Sunday, July 11, 2010

You can't get a grip if there's nothing to hold

I've been putting this off for a while, so I'm going to launch in.

In reverse order:

We went to a house party for the Clouses, who are moving back to Austin. Boo for the UK, hooray for Texas.

We both came back from our holiday with stinking colds and deafness in one ear (an incredibly steep ascent into Gatwick will do that to your hearing).

We went on holiday to a hotel outside Albufeira on the Algarve. The hotel was nowhere near anything, which was excellent, and on the one day we decided to catch up with civilisation, we ran away whimpering (Albufeira is full of Brits). Our hotel was near two perfect beaches, so we did a lot of paddling. To be honest, my holiday mostly consisted of me sleeping, watching Fox, eating, sitting about and feeling miserable. Not vastly different from being at home.

I had to deal with the day that would have been Mum's birthday. It was my last Monday off under my part-time regime and I was in a peculiar mood, so took the bus to Hampton Court, where I sat about feeling immensely sad. Instead of getting the bus back to Kingston, I took the boat. Mum loved doing the boat trip the last time she came to stay. There are many more days like this to come and I suppose it could have been worse (I might have ended up at home lying in a darkened room). Unfortunately, that doesn't make me feel much better.

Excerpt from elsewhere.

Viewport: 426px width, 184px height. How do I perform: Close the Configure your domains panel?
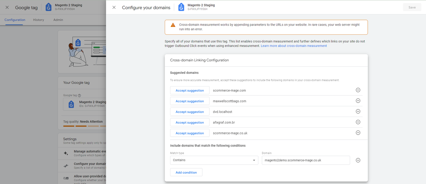[x=114, y=7]
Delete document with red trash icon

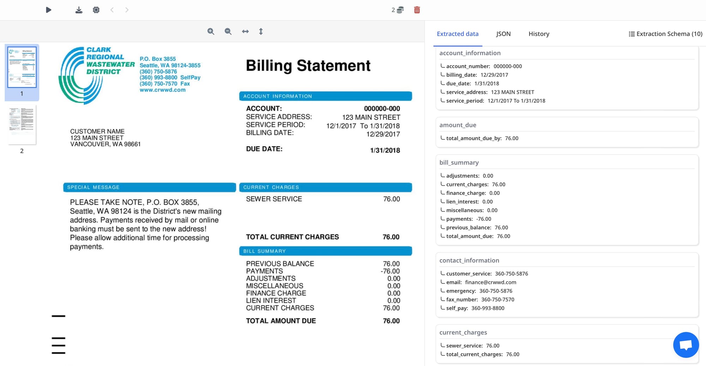coord(417,10)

We went to Becky and Dai's fancy dress wedding party (me as Velma from Scooby Doo, JJ as Tommy Cooper). It was a fun time marred by our having to stay in the hottest hotel room in the world: I woke up at 2.30 in the morning, convinced that my organs were cooking inside my body.

I dealt with a pile of the necessary death-related stuff - solicitors, banks, estate agents. I almost wish it wasn't the case, but I seem to be able to switch on the business brain every time. Someone has to take charge; it may as well be me.

That's it really. Things just continue on. I'm back at work full time as of tomorrow, which fills me with dread. I wish I could say something positive like "I feel like I've turned a corner" but I haven't, and I probably won't, for months yet.